Легат не заставил дважды себя упрашивать и, схватив сильную руку, протянутую ему бретонским рыцарем, спрыгнул на землю и прошел сквозь толпу солдат из разных стран, сбежавшуюся на него поглазеть; от кривляющихся фигур, опухших рож, хохота и грубых шуточек волосы вставали дыбом на голове ризничего: он, и не зная языков, понимал все, поскольку нехристи сопровождали свои слова довольно красноречивыми жестами.
«Что за люди! — шептала про себя церковная крыса. — Что за сброд!»

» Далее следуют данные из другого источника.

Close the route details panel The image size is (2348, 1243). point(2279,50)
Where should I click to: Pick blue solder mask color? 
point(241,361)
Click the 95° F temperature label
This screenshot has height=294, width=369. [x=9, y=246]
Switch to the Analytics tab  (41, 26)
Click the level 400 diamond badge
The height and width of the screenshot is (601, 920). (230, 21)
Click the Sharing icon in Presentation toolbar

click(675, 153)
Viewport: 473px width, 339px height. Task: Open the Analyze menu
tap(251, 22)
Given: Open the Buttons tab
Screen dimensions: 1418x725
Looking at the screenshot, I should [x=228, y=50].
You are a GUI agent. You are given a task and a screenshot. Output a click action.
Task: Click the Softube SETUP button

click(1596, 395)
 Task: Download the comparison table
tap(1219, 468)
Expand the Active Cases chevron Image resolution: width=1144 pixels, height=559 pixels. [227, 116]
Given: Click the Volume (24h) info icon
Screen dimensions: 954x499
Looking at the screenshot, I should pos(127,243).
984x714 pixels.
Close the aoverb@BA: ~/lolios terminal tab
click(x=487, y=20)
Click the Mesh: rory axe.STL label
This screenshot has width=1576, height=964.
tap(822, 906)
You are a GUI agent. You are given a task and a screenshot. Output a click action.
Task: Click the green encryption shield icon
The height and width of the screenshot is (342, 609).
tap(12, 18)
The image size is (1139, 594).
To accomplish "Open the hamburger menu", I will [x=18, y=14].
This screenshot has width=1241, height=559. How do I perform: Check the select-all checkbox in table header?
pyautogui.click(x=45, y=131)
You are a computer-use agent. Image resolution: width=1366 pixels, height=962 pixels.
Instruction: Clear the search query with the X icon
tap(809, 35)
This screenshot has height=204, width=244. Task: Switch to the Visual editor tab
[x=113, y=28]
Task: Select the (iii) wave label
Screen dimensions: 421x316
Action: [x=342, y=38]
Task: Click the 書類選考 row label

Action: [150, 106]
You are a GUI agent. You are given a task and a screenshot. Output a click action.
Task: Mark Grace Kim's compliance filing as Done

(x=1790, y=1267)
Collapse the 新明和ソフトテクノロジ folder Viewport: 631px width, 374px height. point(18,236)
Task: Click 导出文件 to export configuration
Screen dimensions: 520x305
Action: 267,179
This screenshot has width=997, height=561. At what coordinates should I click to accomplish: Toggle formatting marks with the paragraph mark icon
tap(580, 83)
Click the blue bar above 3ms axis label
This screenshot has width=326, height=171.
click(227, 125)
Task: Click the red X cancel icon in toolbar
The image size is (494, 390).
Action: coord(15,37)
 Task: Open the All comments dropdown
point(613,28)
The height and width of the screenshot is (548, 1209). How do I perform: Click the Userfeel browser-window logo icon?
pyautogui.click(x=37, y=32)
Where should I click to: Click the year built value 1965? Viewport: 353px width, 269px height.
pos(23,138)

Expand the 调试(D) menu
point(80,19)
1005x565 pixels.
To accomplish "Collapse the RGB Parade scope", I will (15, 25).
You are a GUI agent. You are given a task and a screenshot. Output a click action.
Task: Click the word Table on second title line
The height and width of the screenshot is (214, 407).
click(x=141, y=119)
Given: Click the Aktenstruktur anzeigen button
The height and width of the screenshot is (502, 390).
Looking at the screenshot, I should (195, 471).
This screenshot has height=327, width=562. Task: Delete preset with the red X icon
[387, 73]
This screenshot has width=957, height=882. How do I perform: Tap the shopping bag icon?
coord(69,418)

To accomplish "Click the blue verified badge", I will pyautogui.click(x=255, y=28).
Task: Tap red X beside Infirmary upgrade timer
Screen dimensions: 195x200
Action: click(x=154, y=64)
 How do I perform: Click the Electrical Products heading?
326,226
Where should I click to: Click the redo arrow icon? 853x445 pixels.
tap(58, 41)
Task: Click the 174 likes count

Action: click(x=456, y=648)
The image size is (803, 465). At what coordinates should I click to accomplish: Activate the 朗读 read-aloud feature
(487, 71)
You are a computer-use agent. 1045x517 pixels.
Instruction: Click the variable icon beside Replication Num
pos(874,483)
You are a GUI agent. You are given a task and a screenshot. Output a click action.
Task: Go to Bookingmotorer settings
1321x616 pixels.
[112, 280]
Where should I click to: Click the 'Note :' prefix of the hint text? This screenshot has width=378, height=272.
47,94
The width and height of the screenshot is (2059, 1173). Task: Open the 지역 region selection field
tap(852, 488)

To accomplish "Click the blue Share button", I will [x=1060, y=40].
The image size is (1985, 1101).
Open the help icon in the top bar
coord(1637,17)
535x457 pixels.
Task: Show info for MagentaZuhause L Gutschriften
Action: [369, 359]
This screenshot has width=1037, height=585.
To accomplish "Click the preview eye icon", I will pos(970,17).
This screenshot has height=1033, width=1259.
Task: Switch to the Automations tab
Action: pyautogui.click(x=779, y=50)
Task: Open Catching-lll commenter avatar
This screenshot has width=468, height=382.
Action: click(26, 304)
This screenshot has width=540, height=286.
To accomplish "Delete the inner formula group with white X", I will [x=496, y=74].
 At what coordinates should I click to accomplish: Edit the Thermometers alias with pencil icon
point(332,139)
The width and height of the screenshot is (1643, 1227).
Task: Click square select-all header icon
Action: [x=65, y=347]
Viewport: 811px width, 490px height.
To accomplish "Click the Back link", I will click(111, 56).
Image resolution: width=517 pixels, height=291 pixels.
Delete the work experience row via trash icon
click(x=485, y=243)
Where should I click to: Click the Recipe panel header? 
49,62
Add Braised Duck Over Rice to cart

Войдя в палатку, Бертран Дюгеклен почтительно поклонился легату, попросив прощения за поведение своих солдат в выражениях, несколько приободривших несчастного посланца.
Легат, убедившись, что он почти вне опасности и под защитой слова коннетабля, тут же вспомнил о своем достоинстве и завел долгую речь, смысл коей заключался в том, что папа иногда дарует строптивым отпущение грехов, но никогда никому не дает денег.
Другие офицеры — по совету Дюгеклена они подходили постепенно и набивались в палатку — выслушали эту речь и без обиняков объявили легату, что подобный ответ их совсем не устраивает.
— Ну что ж, господин легат, — сказал Дюгеклен, — я начинаю думать, что никогда мы не сделаем наших солдат достойными людьми.
— Позвольте, — возразил легат, — мысль о вечном проклятии, что единым словом обрекло на погибель множество душ, тронула его святейшество; учитывая, что среди этих душ одни виновны менее других, но есть и такие, кто искренне раскаивается, его святейшество во благо ваше явит чудо милосердия и доброты.
— Ха-ха-ха, это еще что такое? — заорали командиры. — Мы еще посмотрим, что это за чудо!
— Его святейшество, — ответил легат, — дарует то чудо, коего вы жаждете.
— А дальше что? — спросил Бертран.
— Как что? — переспросил легат, ни разу не слышавший, чтобы его святейшество говорил о чем-нибудь другом. — Разве это не все?
— Нет, не все, — возразил Бертран, — далеко не все. Остается еще вопрос о деньгах.
— Папа мне ни слова не сказал о деньгах, и я об этом ничего не знаю, — сказал легат.
— Я полагал, — продолжал коннетабль, — что англичане высказали вам на сей счет свое мнение. Я слышал, как они кричали «Money! Money!»
— У папы денег нет. Сундуки казны пусты.
Дюгеклен повернулся к командирам наемников, словно спрашивая их, удовлетворены ли они таким ответом.
Командиры пожали плечами.
— Что хотят сказать эти господа? — встревоженно осведомился легат.
— Они хотят сказать, что в таких случаях святому отцу следует поступать так же, как они.
— В каких случаях?
— Когда их сундуки пусты.
— И что же они делают?
— Наполняют их деньгами.
И Дюгеклен встал.
Легат понял, что аудиенция окончена. Легкий румянец выступил на загорелых скулах коннетабля.
Легат сел верхом на мула и уже намеревался отправиться обратно в Авиньон вместе со своим ризничим, которого, кстати, страх охватывал все больше и больше.
— Постойте, — сказал Дюгеклен, — подождите, господин легат. Одного я вас не отпущу — ведь по дороге на вас могут напасть, а мне, бес меня забери, это было бы неприятно.
Легат был потрясен, и это доказывало, что, в отличие от Дюгеклена, не поверившего его словам, он, папский посланец, поверил словам Дюгеклена.
Коннетабль, молча шагая рядом с мулом, которого вел в поводу ризничий, проводил легата до границ лагеря; но их сопровождал столь выразительный ропот, столь грозное бряцание оружия и столь угрожающие проклятия, что отъезд, хотя и под охраной коннетабля, показался бедному легату куда страшнее приезда.
Поэтому, едва выехав за пределы лагеря, легат пришпорил своего мула так, словно боялся погони.